Foi investido R$ 1 milhão em equipamentos e reforma do espaço, que conta com dez técnicos. Um novo laboratório móvel também foi anunciado, como forma de levar até a população o conhecimento sobre o trabalho que vem sendo feito e também agilizar algumas aferições que podem ser feitas no local.

A estação de Peixinhos ainda está em fase de recuperação, com a primeira etapa concluída – o que resulta em poder circular pelo local e não sentir cheiro forte de esgoto. As 49 unidades do estado estão sendo recuperadas, mas essa é a primeira a concluir a etapa inicial.

Falta colocar para funcionar diversos equipamentos que já existem e estão há anos sem funcionar, como as estações de bombeamento. Basicamente, colocando esses equipamentos, a gente garante que chega à condição do projeto original“, explica Pedro Leão, diretor presidente da Foz.

Desafios
Durante os seis primeiros meses, foram limpos quase 184 quilômetros de rede de esgoto e feitos 18 mil atendimentos, além da colocação de mais de 600 tampas de bocas de lobo em toda a Região Metropoliana e em Goiana, na Zona da Mata Norte. “Hoje a gente conhece o sistema, estamos conseguindo colocá-lo para funcionar cada vez melhor tanto nas redes quando nas unidades“, explica Leão.

A questão do cadastro da rede coletora, que era apontado como um fator que dificultava os trabalhos na coletiva dos 100 dias, tem sido superada com apoio das duas equipes. “O trabalho continua em andamento. Temos uma ferramenta de geoprocessamento onde estamos armazenando esses dados. As nossas equipes de campo, ao fazer um serviço de consertar uma tubulação, retroalimentam esse cadastro. Isso vai nos dando segurança e nos permite ir corrigindo os defeitos do sistema, que são defeitos às vezes de 50, 80 anos“, aponta o presidente da Compesa.

Porém, um dos maiores desafios ainda permanece na questão da conscientização da população. A maioria das solicitações de reparo nas tubulações está ligada ao lançamento de grande quantidade de gordura e lixo. “Isso é um fator extremamente negativo. É como se nós comêssemos muita gordura e estivéssemos jogando para dentro do nosso organismo muita coisa que não serve. Esgoto não é lixo“, avalia Leão.

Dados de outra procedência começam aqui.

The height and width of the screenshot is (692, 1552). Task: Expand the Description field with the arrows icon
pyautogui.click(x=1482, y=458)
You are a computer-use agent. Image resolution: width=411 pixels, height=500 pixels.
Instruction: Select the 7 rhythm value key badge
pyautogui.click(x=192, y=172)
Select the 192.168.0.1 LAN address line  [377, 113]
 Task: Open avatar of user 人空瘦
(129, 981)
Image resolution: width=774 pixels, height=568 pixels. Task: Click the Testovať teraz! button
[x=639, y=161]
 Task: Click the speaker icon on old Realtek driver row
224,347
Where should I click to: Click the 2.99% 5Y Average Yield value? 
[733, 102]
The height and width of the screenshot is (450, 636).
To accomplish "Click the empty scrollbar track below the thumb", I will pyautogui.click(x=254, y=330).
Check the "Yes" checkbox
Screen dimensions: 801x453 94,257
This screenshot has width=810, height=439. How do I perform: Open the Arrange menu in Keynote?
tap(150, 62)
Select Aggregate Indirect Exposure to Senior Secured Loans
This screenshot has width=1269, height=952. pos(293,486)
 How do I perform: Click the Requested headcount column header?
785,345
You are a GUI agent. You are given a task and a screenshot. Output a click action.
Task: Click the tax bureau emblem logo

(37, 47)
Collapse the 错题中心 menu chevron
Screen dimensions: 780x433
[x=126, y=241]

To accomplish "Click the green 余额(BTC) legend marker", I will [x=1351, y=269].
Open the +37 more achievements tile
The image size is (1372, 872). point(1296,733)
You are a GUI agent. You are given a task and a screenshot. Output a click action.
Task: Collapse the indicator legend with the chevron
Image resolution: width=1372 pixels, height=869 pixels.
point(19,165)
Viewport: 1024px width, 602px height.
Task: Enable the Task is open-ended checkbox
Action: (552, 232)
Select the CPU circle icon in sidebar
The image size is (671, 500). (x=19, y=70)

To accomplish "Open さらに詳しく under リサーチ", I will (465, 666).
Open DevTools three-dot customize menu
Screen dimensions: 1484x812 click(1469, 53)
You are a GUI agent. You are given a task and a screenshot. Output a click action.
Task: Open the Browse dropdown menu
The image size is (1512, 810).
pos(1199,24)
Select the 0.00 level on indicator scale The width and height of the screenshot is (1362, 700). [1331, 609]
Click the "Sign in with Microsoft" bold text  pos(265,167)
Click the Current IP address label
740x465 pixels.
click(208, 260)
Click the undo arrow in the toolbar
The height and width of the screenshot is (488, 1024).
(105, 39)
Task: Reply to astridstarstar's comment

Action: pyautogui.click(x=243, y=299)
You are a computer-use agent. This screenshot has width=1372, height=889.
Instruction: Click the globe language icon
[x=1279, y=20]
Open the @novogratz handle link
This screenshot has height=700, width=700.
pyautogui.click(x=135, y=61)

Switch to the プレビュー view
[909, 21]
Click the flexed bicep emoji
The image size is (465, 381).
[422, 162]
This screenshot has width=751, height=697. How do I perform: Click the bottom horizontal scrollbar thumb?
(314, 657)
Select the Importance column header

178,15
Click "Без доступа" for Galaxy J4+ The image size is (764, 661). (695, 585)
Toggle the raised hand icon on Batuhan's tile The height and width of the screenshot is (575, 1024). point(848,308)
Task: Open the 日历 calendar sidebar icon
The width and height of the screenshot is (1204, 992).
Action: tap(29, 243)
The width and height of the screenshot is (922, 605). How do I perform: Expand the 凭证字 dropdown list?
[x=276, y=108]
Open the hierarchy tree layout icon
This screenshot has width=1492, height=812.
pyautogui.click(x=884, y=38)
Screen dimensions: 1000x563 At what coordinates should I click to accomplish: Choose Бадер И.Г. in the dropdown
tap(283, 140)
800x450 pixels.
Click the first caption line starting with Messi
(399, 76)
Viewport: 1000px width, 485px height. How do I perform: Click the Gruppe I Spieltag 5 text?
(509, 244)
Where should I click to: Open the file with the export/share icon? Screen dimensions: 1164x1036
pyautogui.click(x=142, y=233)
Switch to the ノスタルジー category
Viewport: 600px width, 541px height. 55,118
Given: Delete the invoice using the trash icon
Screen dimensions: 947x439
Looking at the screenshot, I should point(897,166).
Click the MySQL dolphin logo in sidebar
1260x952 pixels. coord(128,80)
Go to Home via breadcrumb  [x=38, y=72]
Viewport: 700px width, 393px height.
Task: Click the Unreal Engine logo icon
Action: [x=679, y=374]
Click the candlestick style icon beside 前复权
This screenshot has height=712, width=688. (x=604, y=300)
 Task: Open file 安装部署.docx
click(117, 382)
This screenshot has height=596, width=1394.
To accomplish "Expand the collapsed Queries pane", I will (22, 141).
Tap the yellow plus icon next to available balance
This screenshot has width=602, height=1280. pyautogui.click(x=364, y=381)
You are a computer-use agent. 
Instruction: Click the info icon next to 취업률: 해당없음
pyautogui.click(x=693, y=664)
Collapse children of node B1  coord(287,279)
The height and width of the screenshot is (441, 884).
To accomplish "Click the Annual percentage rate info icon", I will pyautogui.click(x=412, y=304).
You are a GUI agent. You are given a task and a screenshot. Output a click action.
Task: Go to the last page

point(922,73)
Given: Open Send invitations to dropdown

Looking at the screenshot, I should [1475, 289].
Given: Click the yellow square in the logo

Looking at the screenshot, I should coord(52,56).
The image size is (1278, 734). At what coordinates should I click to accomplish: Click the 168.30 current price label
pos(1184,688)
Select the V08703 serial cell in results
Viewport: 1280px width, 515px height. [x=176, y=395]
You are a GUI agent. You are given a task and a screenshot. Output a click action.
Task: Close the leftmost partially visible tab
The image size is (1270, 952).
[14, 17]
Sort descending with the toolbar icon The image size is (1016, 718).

Nesse período, foram realizadas 48 ações de educação ambiental em escolas e a expectativa é ampliar esse volume. “Hoje temos um programa definido, que tem metas estipuladas ao longo desses 12 anos. A Região Metropolitana do Recife vai sair de uma cobertura em torno de 30% para 90% de cobertura em 12 anos, com 100% do esgoto tratado“, garante.